右側病灶患者4種刺激模式EEG信息圖如圖4所示。對比雙極刺激前、后的EEG信息圖,以及觀察刺激前后之差的EEG信息圖發現,雙極刺激后額葉、中央區和右側頂枕聯合區的MIFE值增大,且差異具有統計學意義(P < 0.05)。對比陽極刺激前、后的EEG信息圖,以及觀察刺激前后之差的EEG信息圖發現,陽極刺激后左額葉區和中央區的MIFE值增大,且差異具有統計學意義(P < 0.05)。對比陰極刺激前、后的EEG信息圖,以及觀察刺激前后之差的EEG信息圖發現,陰極刺激后左側中央區和右枕葉區的MIFE值均升高,且差異具有統計學意義(P < 0.05)。然而,偽刺激前、后MIFE值差異不具有統計學意義(P > 0.05)。對比3種刺激前后之差的EEG信息圖可以發現,雙極刺激模式影響的腦區范圍最大。

3 討論
本文通過采集19例腦卒中患者多模式tDCS前、后的靜息態EEG信號,計算EEG信號的MIFE值,分析EEG信號的復雜度變化。結果發現,tDCS后部分腦區EEG信號的MIFE值增大,復雜度升高。EEG信號的熵,如ApEn、MIFE等,通常是衡量信號復雜性以及魯棒性的一個客觀指標。健康大腦EEG信號的復雜度較高,病態大腦EEG信號的復雜度較低[16]。Yuan等[22]在一項探討tDCS對腦卒中患者吞咽障礙及皮質激活的影響研究中發現,tDCS后受刺激區和非受刺激區的ApEn指數均增加,因此他們認為tDCS對腦卒中后吞咽障礙的恢復有改善作用。本研究結果分析表明,tDCS后部分腦區EEG信號的MIFE值增大,復雜度升高,腦卒中患者大腦狀態向健康人大腦狀態趨近,tDCS對腦卒中后患者大腦活動的改善有積極作用。
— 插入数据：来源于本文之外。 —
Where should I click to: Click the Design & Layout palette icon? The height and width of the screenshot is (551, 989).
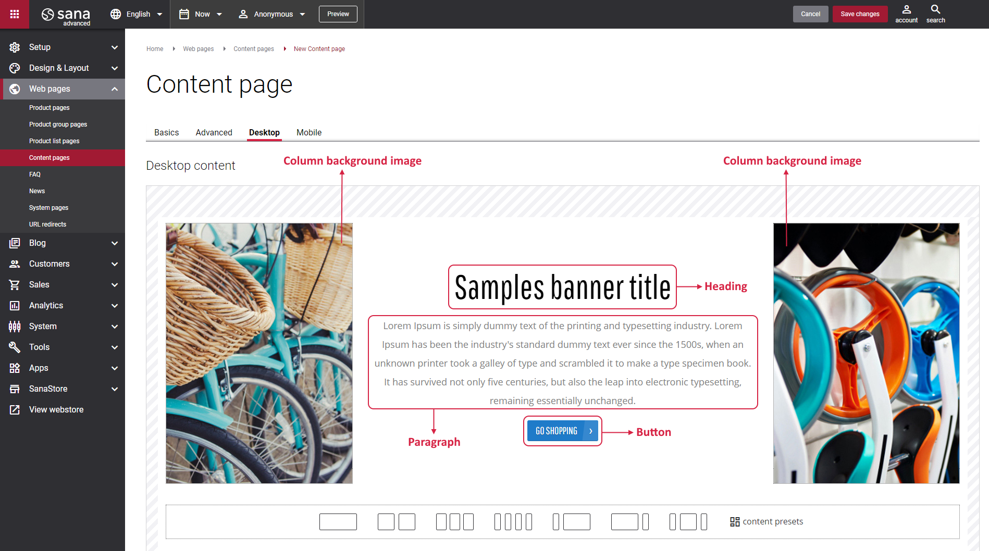point(15,68)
本文研究發現,不同的刺激模式影響的腦區范圍不同,其中陽極刺激后腦卒中患者患側部分腦區的EEG信號復雜度升高,陰極刺激后腦卒中患者健側部分腦區的EEG信號復雜度升高,雙極刺激后腦卒中患者患側和健側部分腦區的EEG信號復雜度升高,由此可見雙極刺激影響的腦區范圍最大。同樣,Wang等[23]在陽極刺激對腦卒中患者執行障礙的影響研究中發現,陽極刺激后同側中央區的θ頻帶的功率譜密度升高,腦卒中患者的執行功能增強。Wang等[24]分析了雙極刺激對不同病灶患者EEG信號的影響,結果發現,對左側病灶患者施加雙極刺激,同側額中央區、中央區的α頻帶能量升高,對右側病灶患者施加雙極刺激,同側額葉區和對側中央區α頻帶能量升高,α頻帶能量升高或為tDCS后腦卒中患者大腦狀態改善的特征之一。本文研究結果與上述研究結論具有很好的一致性。
腦卒中后大腦兩側運動皮質興奮性不平衡[25-26],有研究證明陽極刺激可以使細胞膜發生去極化,增加電活動,增強大腦皮質興奮性[27-28];陰極刺激優先激活軸突,縮短動作電位的延遲,以提高神經元集群的興奮性[29]。雙極刺激可能通過陰極刺激健側運動皮層,額外調節大腦半球間的相互作用,從而增強陽極刺激對病變半球的影響[30],由此推測,雙極刺激調節兩側大腦神經興奮性平衡可能是對腦卒中后康復較有效的主要原因之一。
4 結論
tDCS作為新興的神經調控技術,在卒中后康復領域得到了廣泛的應用。tDCS刺激模式包括雙極刺激模式、陽極刺激模式以及陰極刺激模式,其多種刺激模式的作用效應尚未明確。本文采集了多名腦卒中患者多模式tDCS前、后靜息態EEG信號,計算了EEG信號的復雜度。結果發現,不同刺激模式影響的腦區范圍不同,其中雙極刺激模式影響的腦區范圍最大,本研究或可為腦卒中后康復的臨床研究提供一定的參考價值。
重要聲明
利益沖突聲明:本文全體作者均聲明不存在利益沖突。
作者貢獻聲明:作者徐桂芝和于洪麗參與了論文的選題,試驗設計,論文內容審核;作者張少謙參與了試驗設計,數據采集和分析,論文寫作;作者王春方參與了試驗設計,數據采集;作者郭磊參與了試驗設計和論文修改。
倫理聲明:本研究通過了河北工業大學生物醫學倫理委員會的審批(批文編號:HEBUThMEC2021034)。